Maybe it is time to have a long look at the cost of printing training course materials – a long look – not just at the headline invoices the printer sends, but the actual costs. This blog is the first in series which will examine the costs and hopefully show where there may be significant savings for you.
First up – stock.
We recently came across a major training course provider who had a shelf full of training manuals in Russian – ‘Do you do many courses needing a Russian language version?’
‘No, they have been there for two or three years’
Printers will tell you that if you buy in bulk then the price per manual will be significantly less. That is true, but if you end up putting manuals in to stock which are never used, then they will be very expensive. For example, would you prefer to spend £5/manual or £9/ manual? Seems obvious, but if you have to buy 100 manuals to get the £5 price then you need to be sure that they are used in a timely fashion – use only half and the £9 ones are cheaper!! (See calculation below). And that’s without even taking into account the costs of storage.
The answer may be your ability to predict demand and the accuracy of such forecasts. In today’s business environment detailed forecasts are problematic. Also, it seems that the move from public courses to company specific in-house courses is a strong one, as is the need for courses to be tailored – this is the age pf personalisation.

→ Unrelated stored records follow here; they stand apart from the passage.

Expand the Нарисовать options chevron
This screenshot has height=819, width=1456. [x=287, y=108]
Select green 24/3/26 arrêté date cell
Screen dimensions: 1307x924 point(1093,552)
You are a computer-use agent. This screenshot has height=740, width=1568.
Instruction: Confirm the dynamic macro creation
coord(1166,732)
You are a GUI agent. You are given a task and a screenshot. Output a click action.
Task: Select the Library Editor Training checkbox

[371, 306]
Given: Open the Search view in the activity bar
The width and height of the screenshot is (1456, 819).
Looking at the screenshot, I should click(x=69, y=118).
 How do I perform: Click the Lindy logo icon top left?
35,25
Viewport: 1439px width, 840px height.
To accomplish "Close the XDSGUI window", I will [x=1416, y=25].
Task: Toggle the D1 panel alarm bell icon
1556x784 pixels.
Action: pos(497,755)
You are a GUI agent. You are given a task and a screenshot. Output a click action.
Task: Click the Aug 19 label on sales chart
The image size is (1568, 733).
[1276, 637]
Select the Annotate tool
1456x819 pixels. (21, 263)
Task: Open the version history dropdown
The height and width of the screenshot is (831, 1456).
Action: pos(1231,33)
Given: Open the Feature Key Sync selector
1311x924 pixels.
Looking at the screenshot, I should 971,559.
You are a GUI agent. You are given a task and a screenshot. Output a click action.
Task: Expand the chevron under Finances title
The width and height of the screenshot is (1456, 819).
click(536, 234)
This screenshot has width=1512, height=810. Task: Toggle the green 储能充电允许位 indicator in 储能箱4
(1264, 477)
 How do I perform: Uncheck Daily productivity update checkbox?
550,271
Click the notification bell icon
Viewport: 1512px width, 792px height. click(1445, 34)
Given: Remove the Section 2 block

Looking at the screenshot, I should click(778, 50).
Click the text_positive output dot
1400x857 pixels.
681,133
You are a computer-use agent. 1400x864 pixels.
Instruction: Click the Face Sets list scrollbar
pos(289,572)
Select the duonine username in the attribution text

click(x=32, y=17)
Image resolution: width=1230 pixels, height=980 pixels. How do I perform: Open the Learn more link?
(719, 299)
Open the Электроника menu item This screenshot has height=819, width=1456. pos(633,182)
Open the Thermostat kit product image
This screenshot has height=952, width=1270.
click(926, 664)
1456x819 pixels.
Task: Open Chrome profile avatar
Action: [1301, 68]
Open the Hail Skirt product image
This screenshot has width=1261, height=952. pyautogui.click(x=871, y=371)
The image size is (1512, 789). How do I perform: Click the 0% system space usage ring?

The alternative is to find a digital print supplier who understands the training industry, who understands the idea of the cost per delegate, who will give you a price for one manual and it is the same price per manual for 20 manuals. No bands, no volume breaks – just a price per delegate. In the end, that will be the way to save money.
Calculation – 100 X £5 = £500 – but if you actually only ever use 50 then the actual cost of the 50 manuals used is £10 per manual = £500.